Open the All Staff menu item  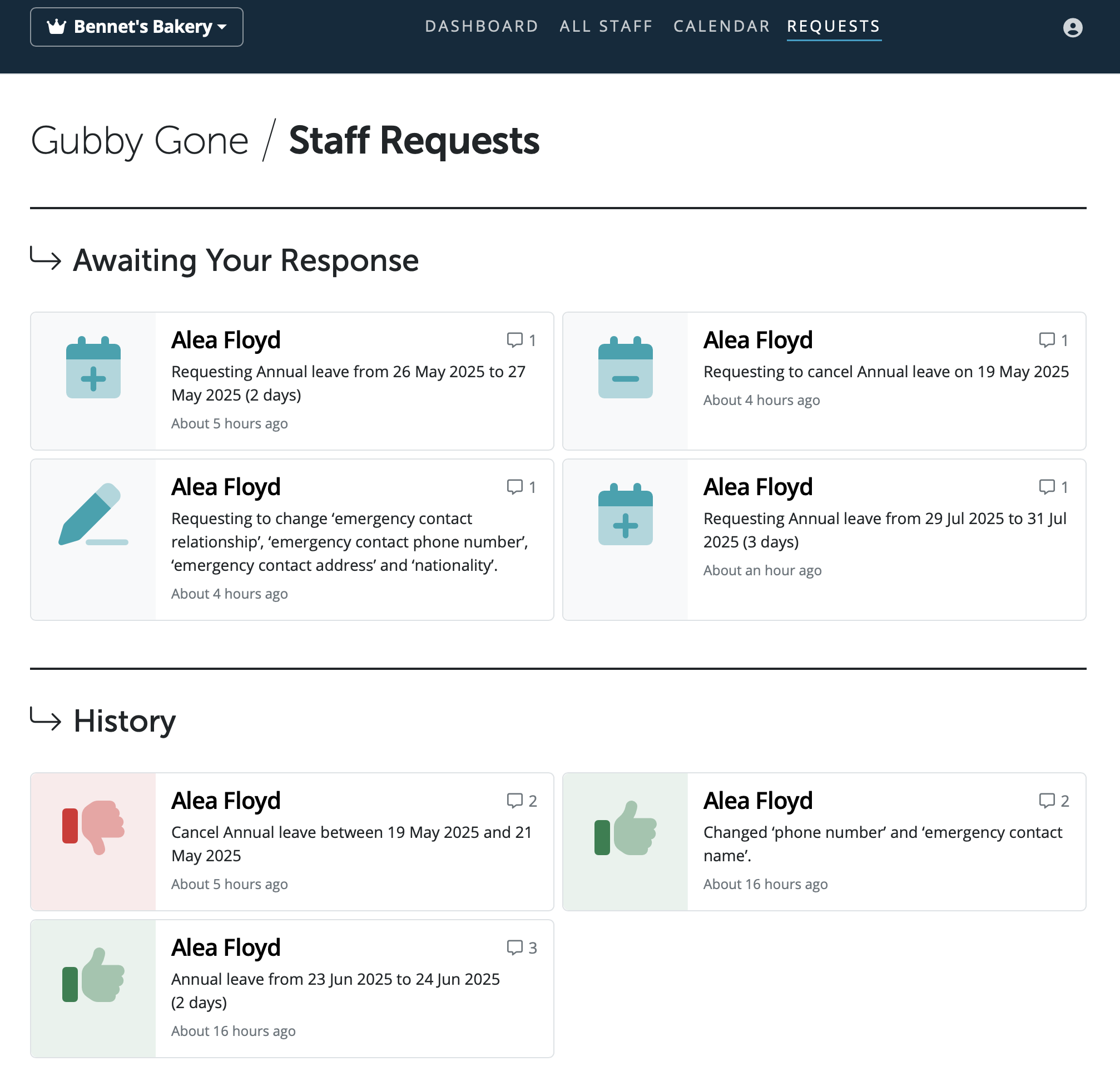pyautogui.click(x=606, y=26)
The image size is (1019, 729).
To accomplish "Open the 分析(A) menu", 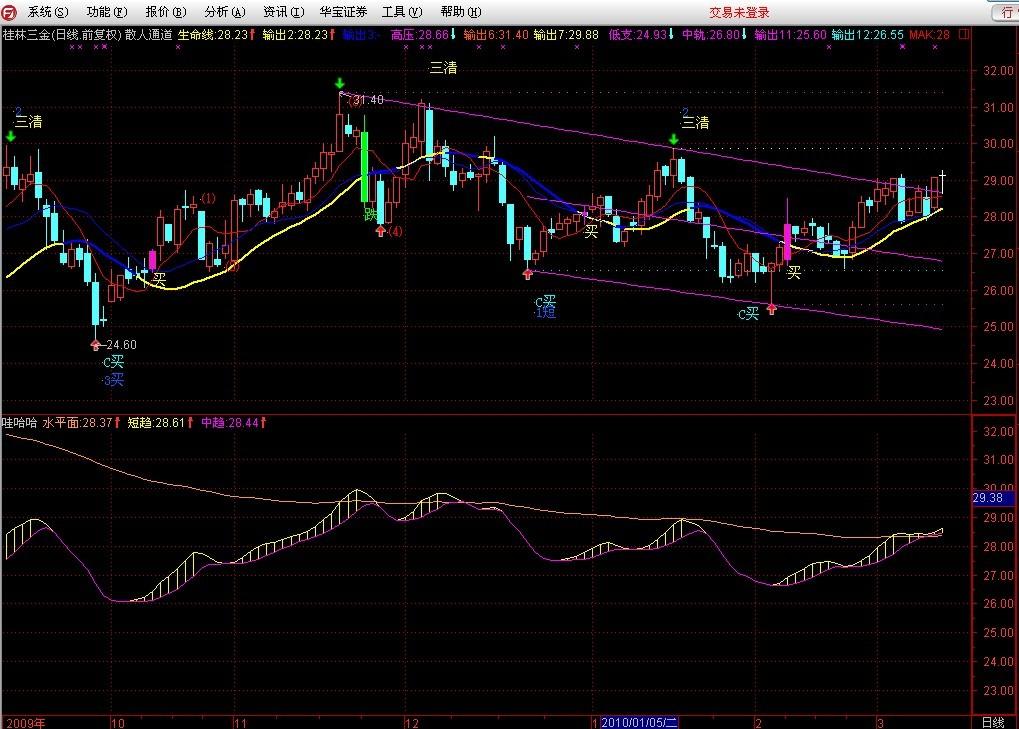I will [x=223, y=12].
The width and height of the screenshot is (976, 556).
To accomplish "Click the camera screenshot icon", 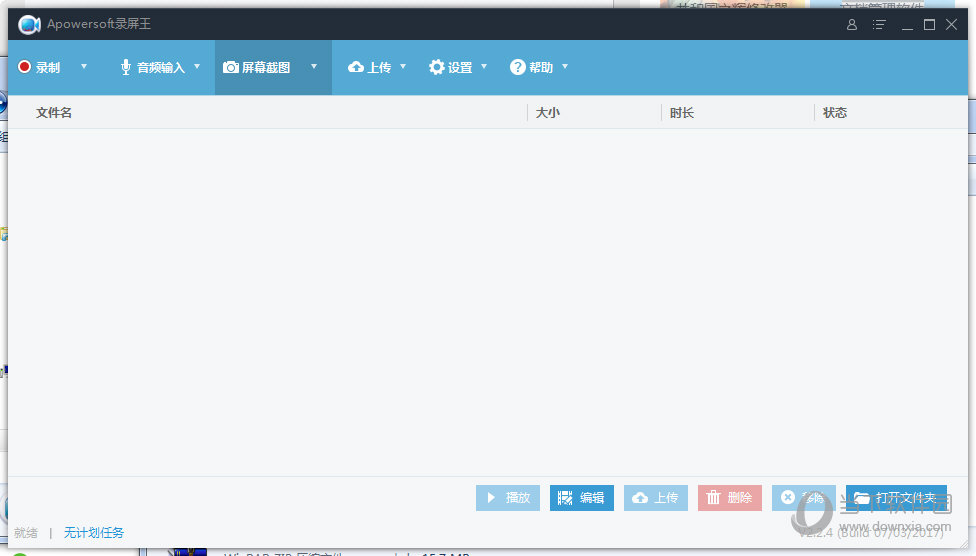I will 231,67.
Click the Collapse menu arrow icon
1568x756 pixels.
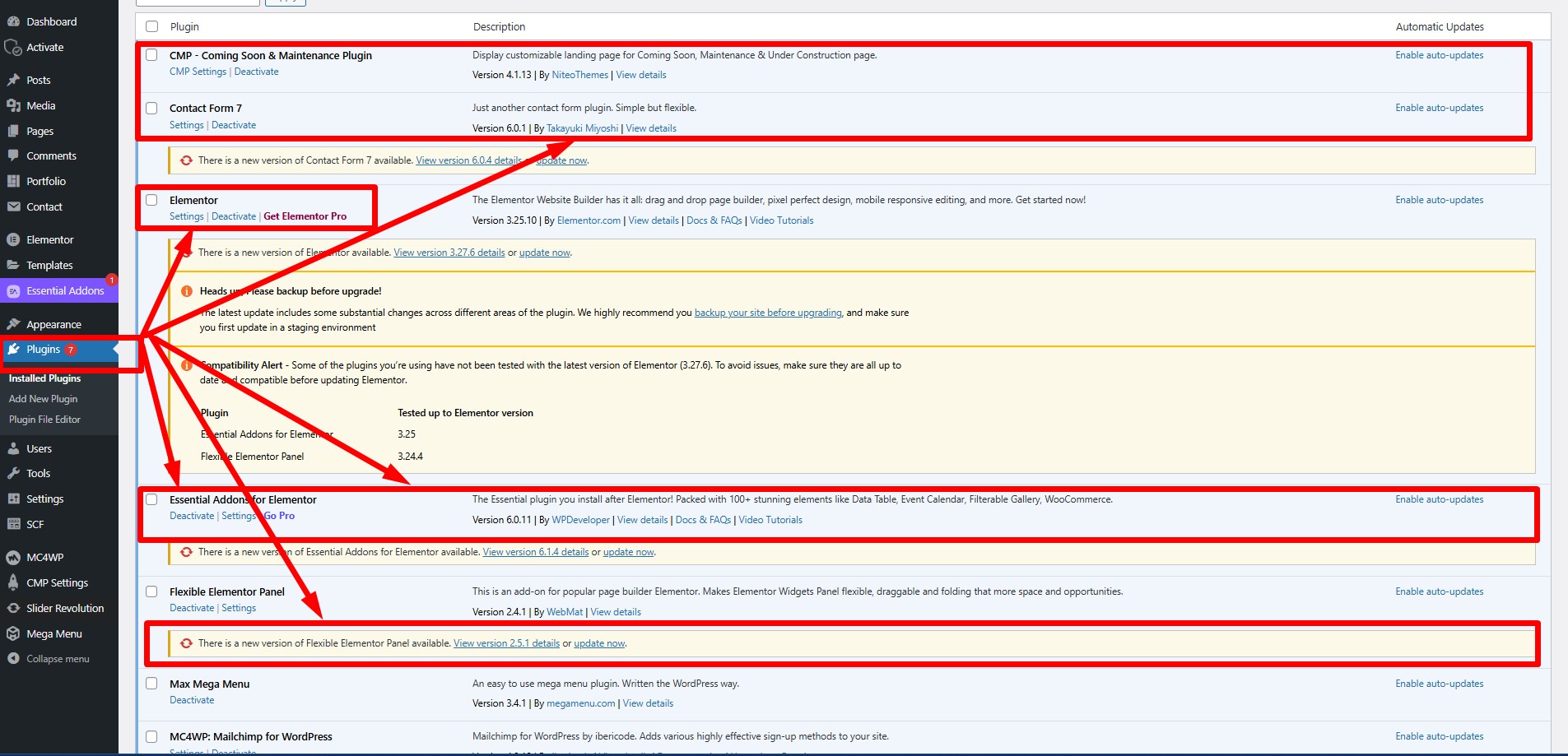coord(13,658)

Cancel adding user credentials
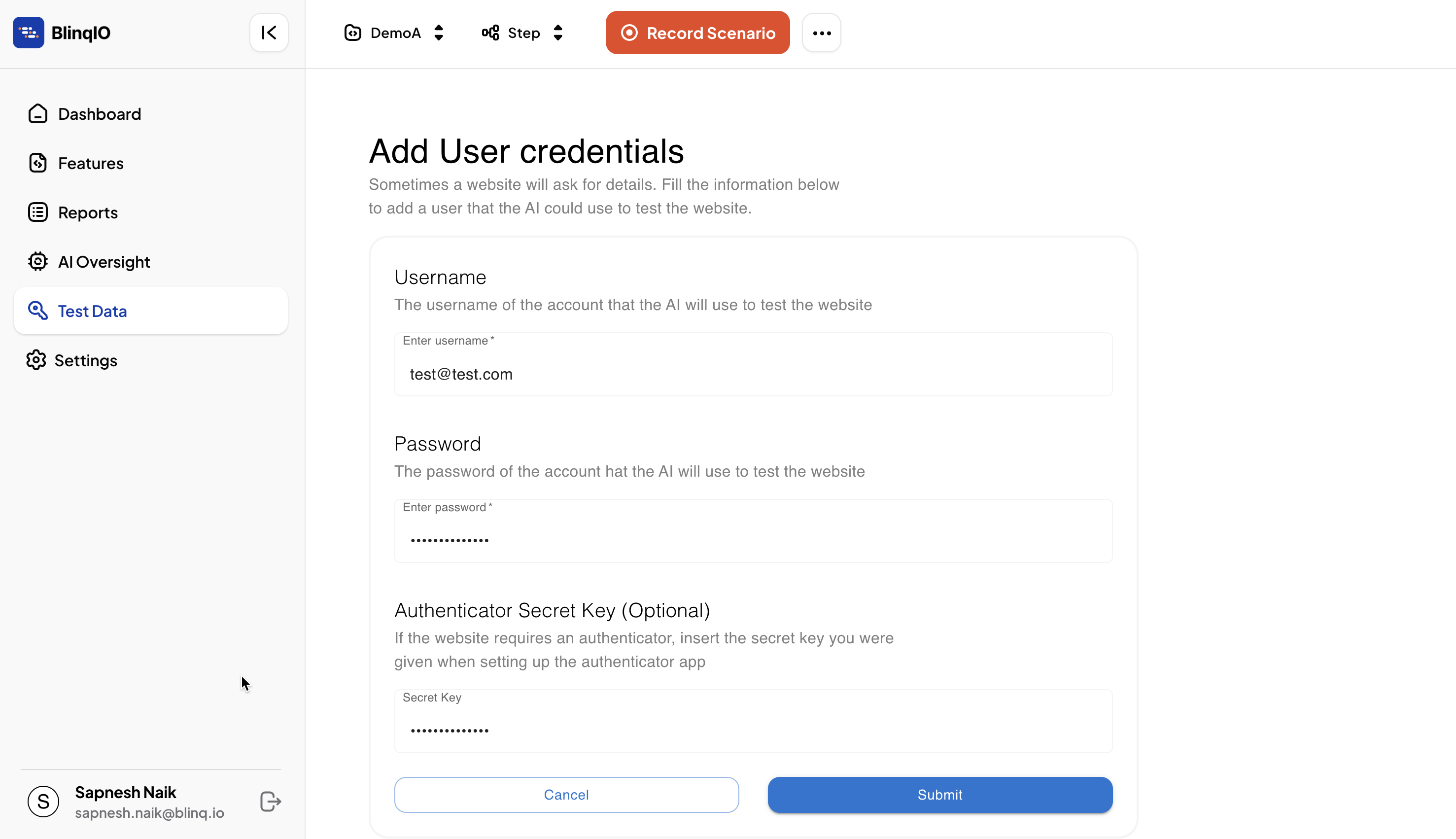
---
Leave the pictures out, and please copy only the lines from the one with "Click the Collapse menu arrow icon" through the end of the listing.

Click the Collapse menu arrow icon
1568x756 pixels.
coord(13,658)

Cancel adding user credentials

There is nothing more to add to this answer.